**YOUR INSTRUCTIONS**
With pictures left out, output exactly the lines of the listing below from the line that has "You are a computer-use agent." to the line that has "Where should I", both lines kept.

**RECORDS TO PROCESS**
>>>

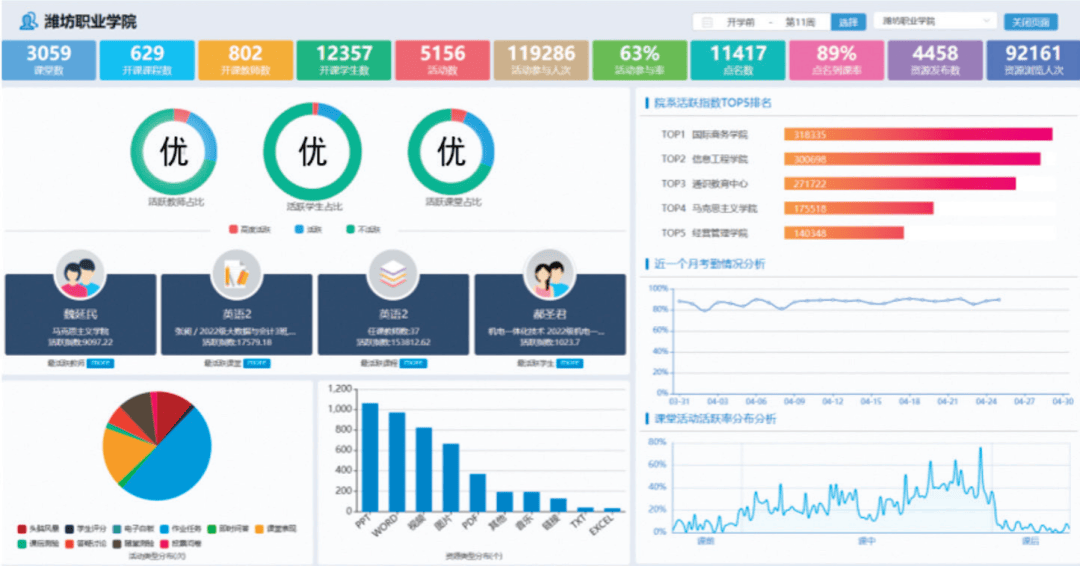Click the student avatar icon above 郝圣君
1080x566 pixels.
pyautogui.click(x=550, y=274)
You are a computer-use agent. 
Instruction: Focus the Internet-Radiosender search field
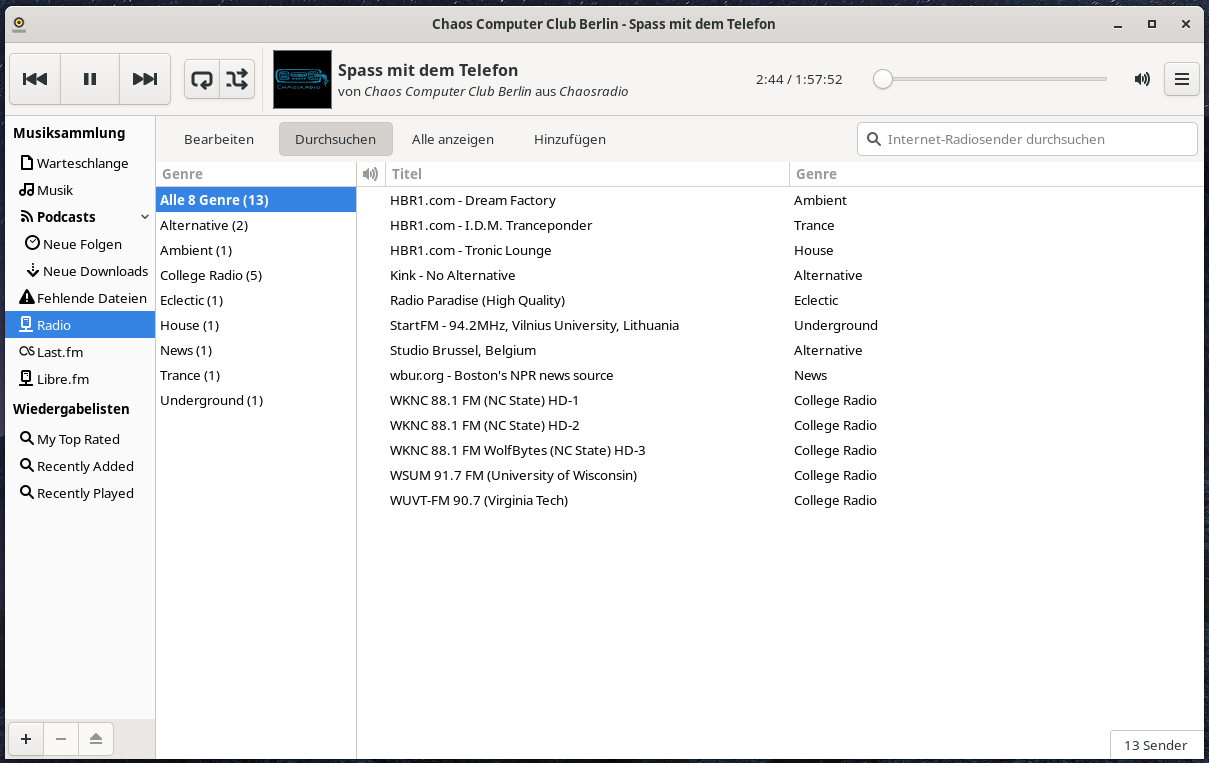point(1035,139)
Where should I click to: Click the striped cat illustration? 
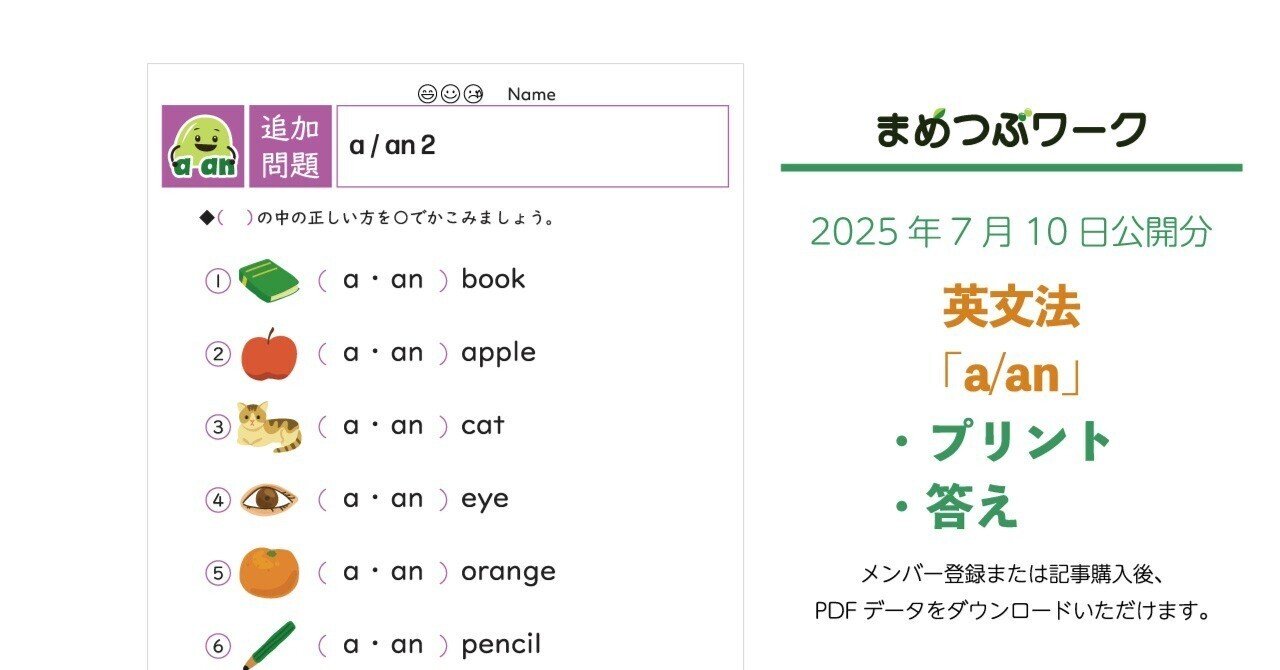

<<<
>>>

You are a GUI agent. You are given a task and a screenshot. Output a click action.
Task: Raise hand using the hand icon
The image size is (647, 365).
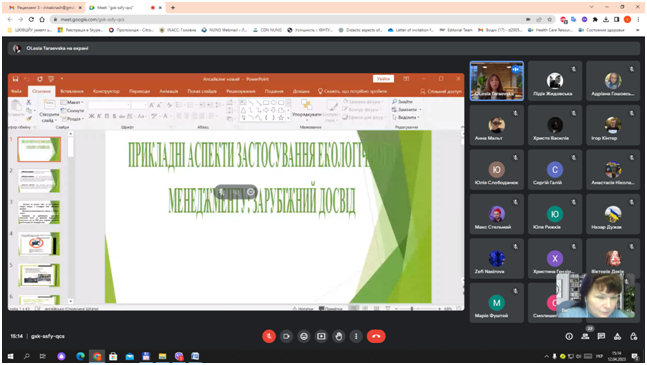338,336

<<<
>>>

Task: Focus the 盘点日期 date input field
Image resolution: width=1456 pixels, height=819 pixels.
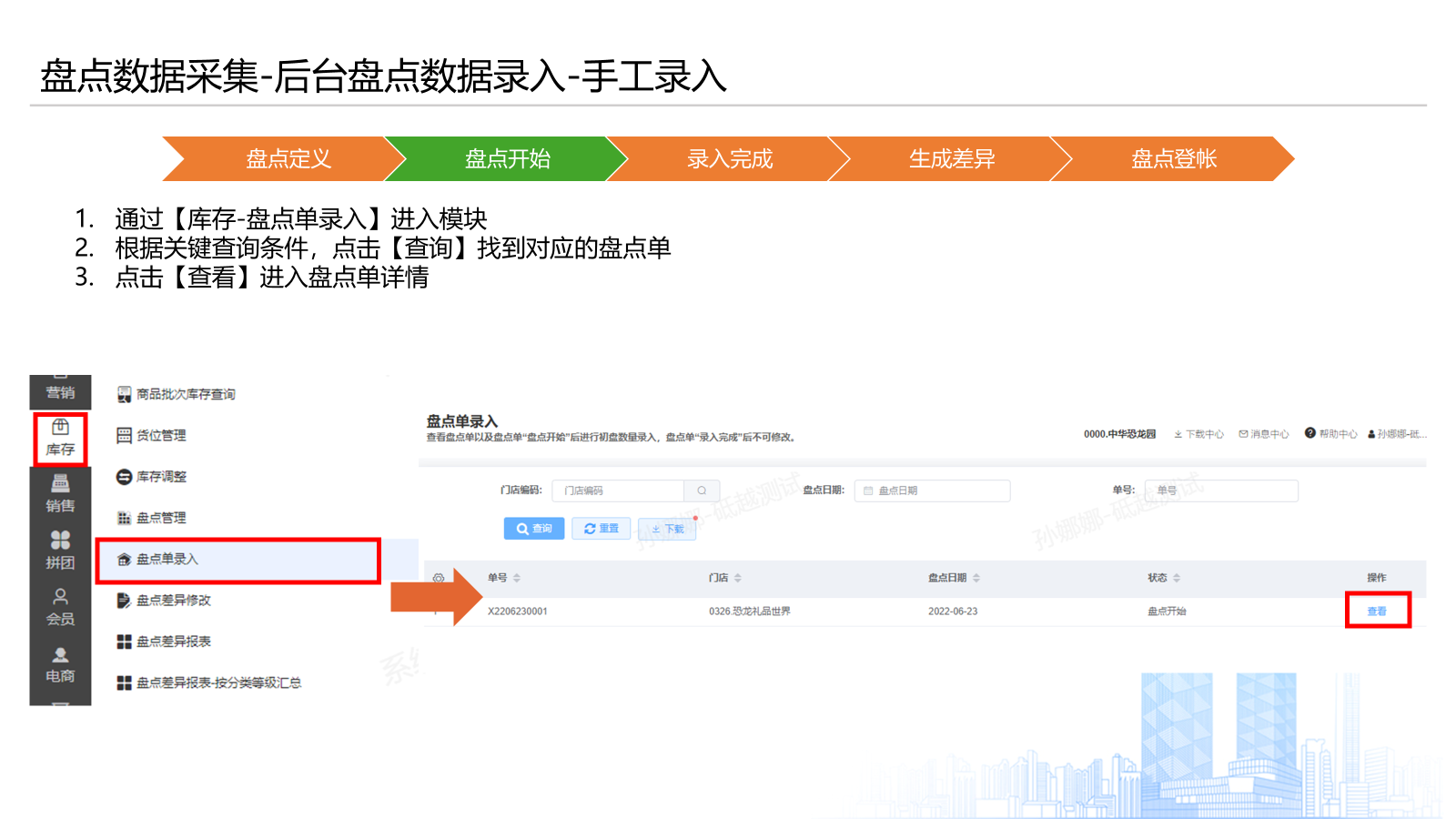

<<<

**YOUR RESPONSE**
You are a computer-use agent. 
Instruction: Focus the Internet-Radiosender search field
point(1035,139)
Where should I click to: Click the striped cat illustration? 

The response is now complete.